Big Data cluster deployment in cloud for Machine Learning

 
 

Cloud-based Big Data and Machine Learning applications are becoming increasingly popular in the industry, also in academic and education sectors. In many cases, clouds are used to support the computation and storage needs of such applications by building and managing multi-VM virtual infrastructures (clusters) using some cloud-based system (IaaS), temporarily or for a longer period of time, respectively.

Recently, a popular choice to convey big data analytics or machine learning is to use Apache Spark, which is an open source distributed, cluster computing system. For  best performance, it is also recommended to use Hadoop File System (HDFS) along with Spark, with which Spark can perform data processing in data locality-aware way, i.e. moves computation to the site of the data, so avoiding data movement overhead.

Manual deployment and configuration of such a cluster in a cloud is non-trivial, error-prone and tedious task, requiring considerable expertise in both cloud and Spark-Hadoop technologies.

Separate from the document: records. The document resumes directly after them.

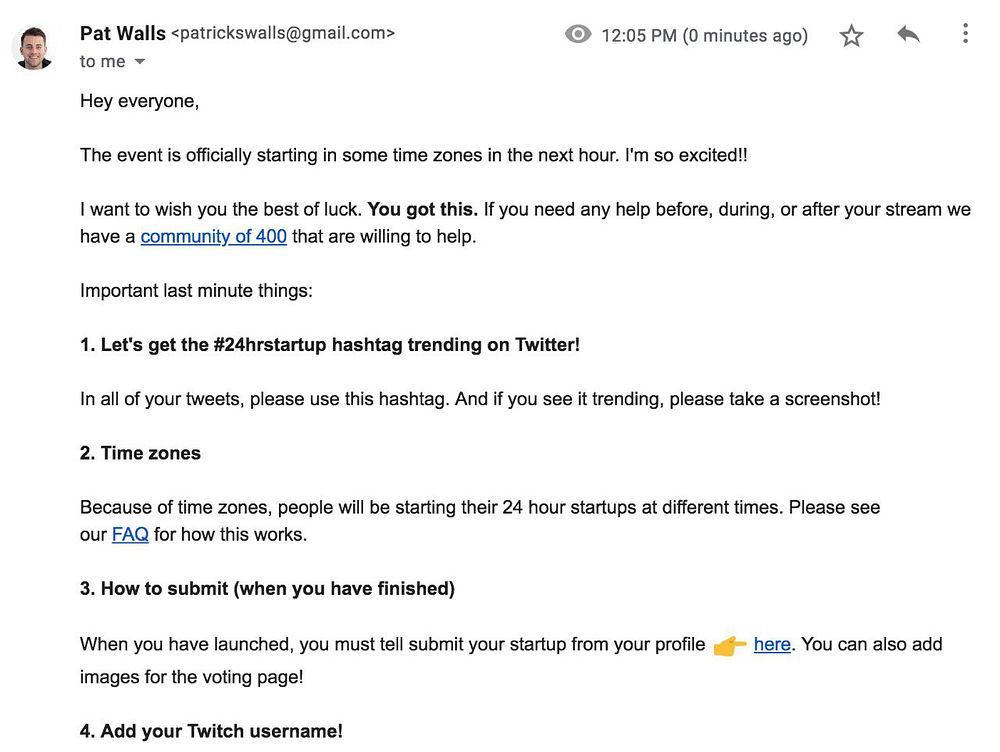Click the pointing hand emoji
1000x752 pixels.
click(730, 646)
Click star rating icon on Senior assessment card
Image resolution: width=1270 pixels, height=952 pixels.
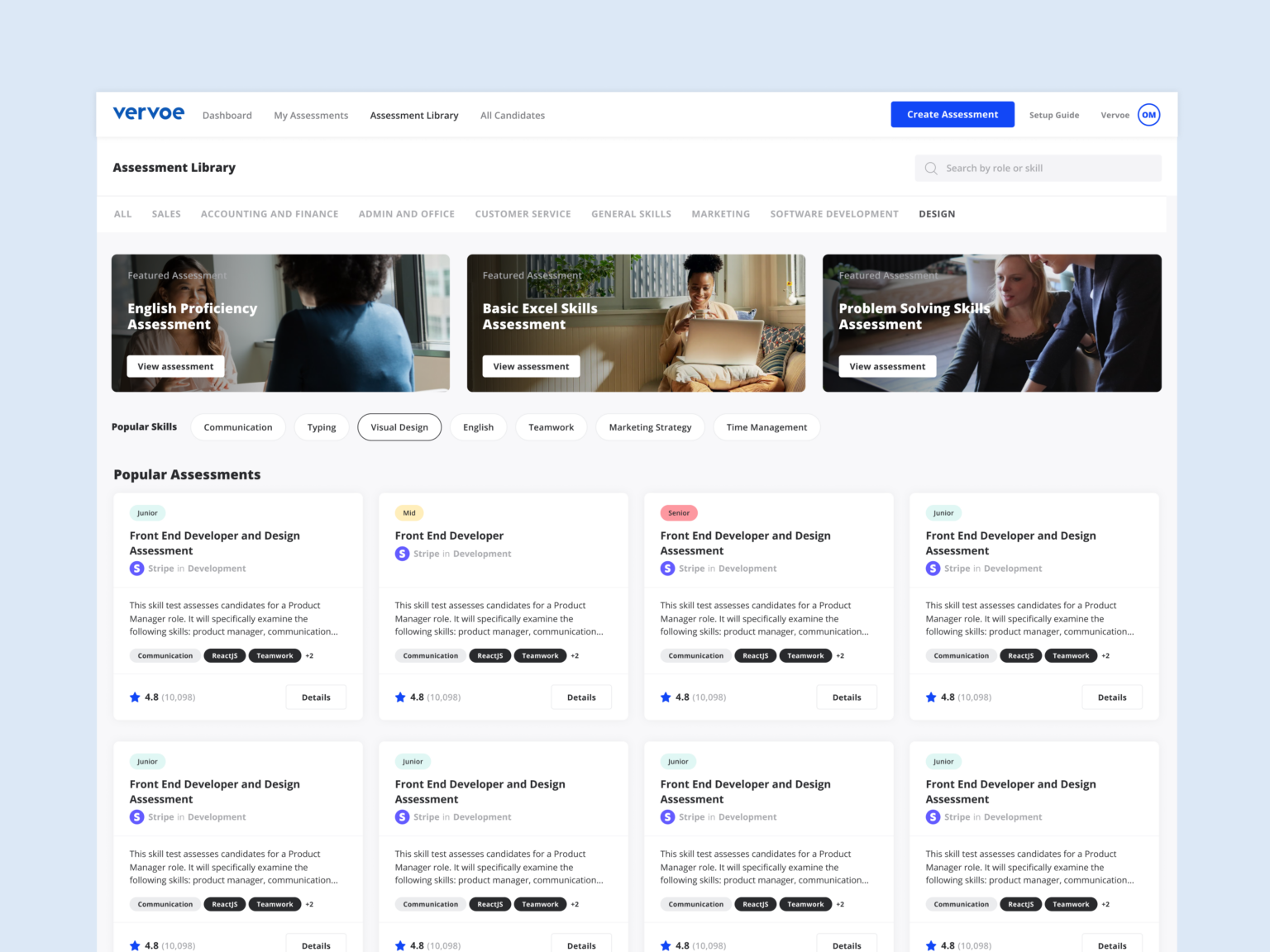click(666, 697)
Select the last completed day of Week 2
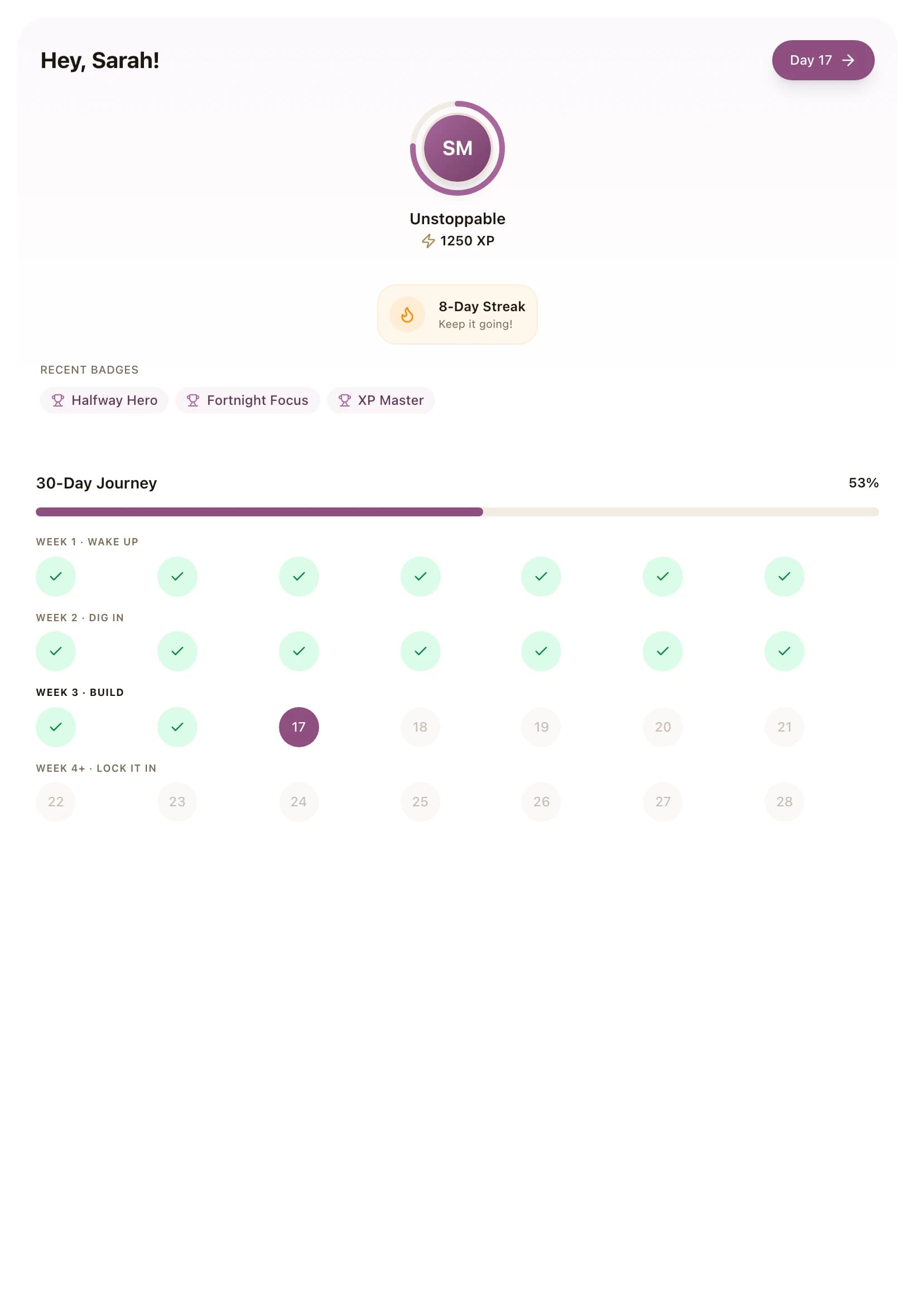This screenshot has height=1316, width=915. pyautogui.click(x=784, y=651)
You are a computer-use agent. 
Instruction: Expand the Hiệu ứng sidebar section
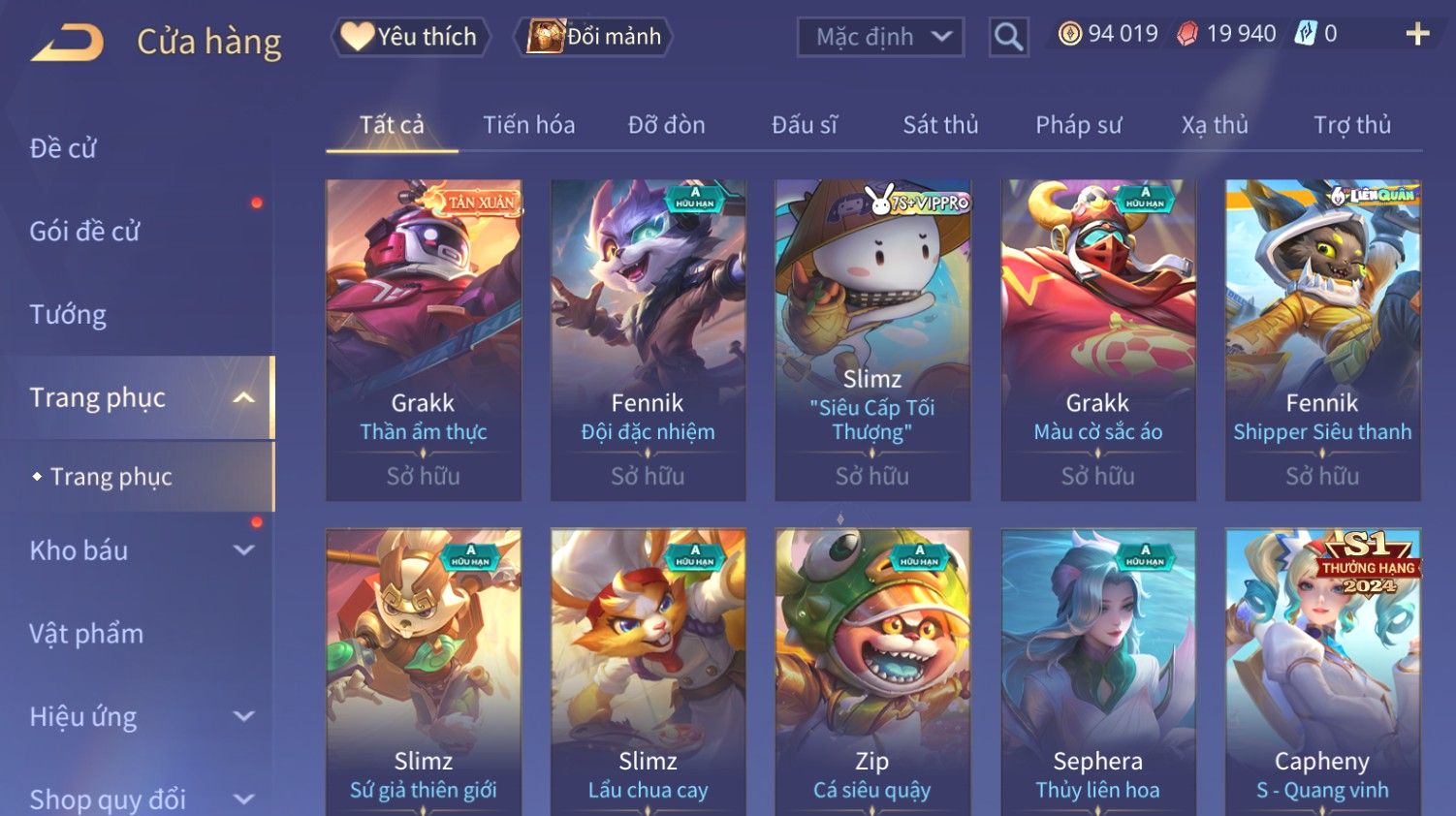click(244, 717)
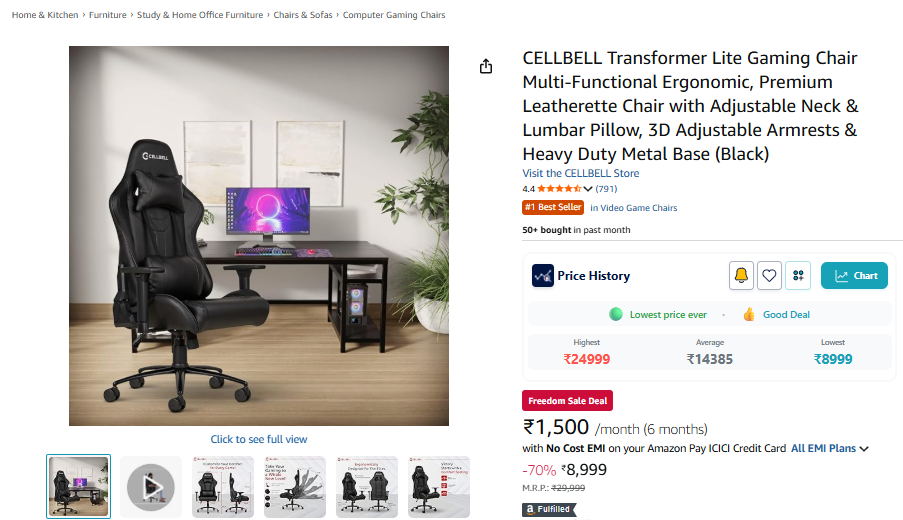Click the in Video Game Chairs link
The height and width of the screenshot is (520, 903).
[x=633, y=208]
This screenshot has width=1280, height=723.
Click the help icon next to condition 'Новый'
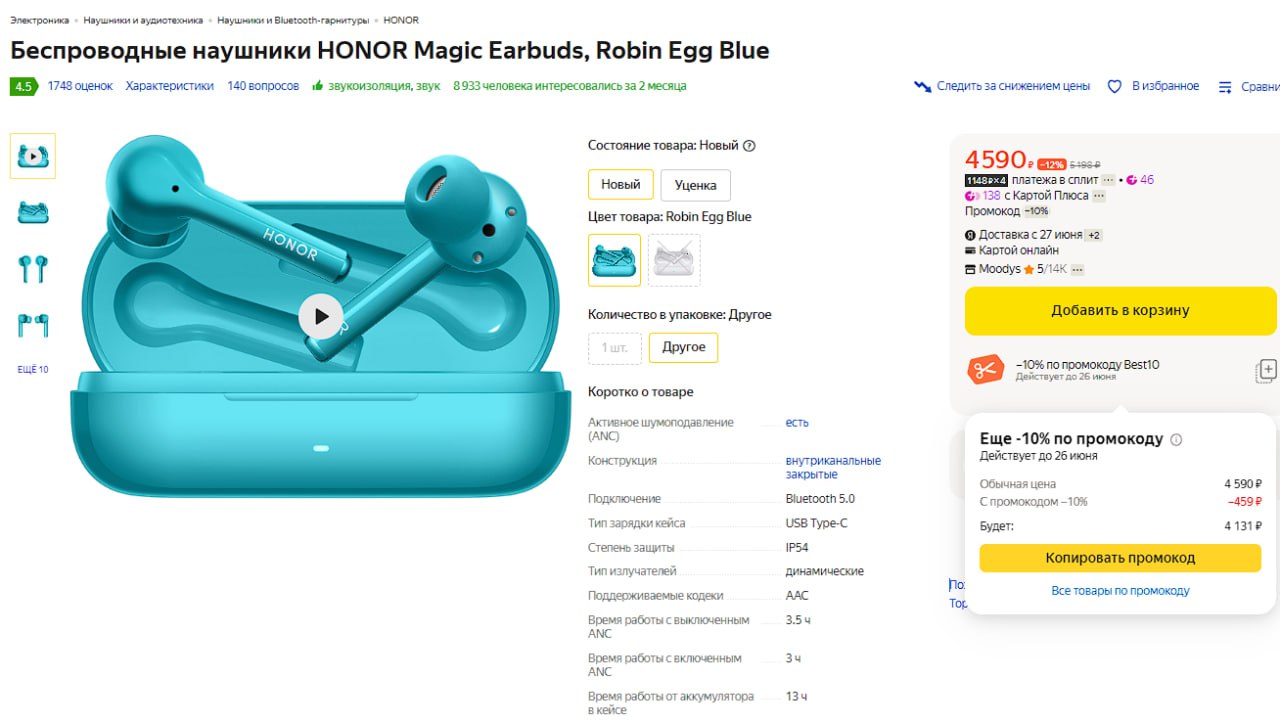[749, 146]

It might take days, which may even exceed the time required to perform the actual data processing. After discarding the infrastructure when the current computation is done, the same infrastructure might have to be re-built again for a subsequent computation later, or when deciding to choose another cloud provider, respectively.

This is solution to manage (create and discard) such infrastructures rapidly, easily, and efficiently in clouds, which are guaranteed to be consistent, properly configured, well integrated, controllable, scalable and fault-tolerant. An important advantage of the proposed solution is that the main parameters of the Apache Spark architecture (such as the size of the cluster, number of CPU cores and memory configurations per workers, etc.) can be customized, the computing capacity required for processing can be scaled and cloud-independent. To fulfill these goals we used a hybrid-cloud orchestration tool called Occopus, which was developed by MTA SZTAKI. Occopus uses so called descriptors to define the required infrastructure, which contains the definition of the node types (Spark Master and Worker). The Spark Master will also be the HDFS Name Node, and the Worker nodes will be Data Nodes for the HDFS system at the same time to enable data locality-aware processing. The number of the worker nodes is configurable before deployment and scalable even at runtime. Occopus uses these descriptors (infrastructure descriptor, node definition descriptor and optionally the cloud-init files for contextualization) to deploy the required infrastructure in the target cloud. Occopus supports several interfaces to various clouds: EC2, OpenStack Nova, Docker, CloudBroker, CloudSigma, which allows of easily deploying the very same infrastructure in almost any commercial or private cloud providing such an interface (Amazon, OpenStack, OpenNebula, etc.)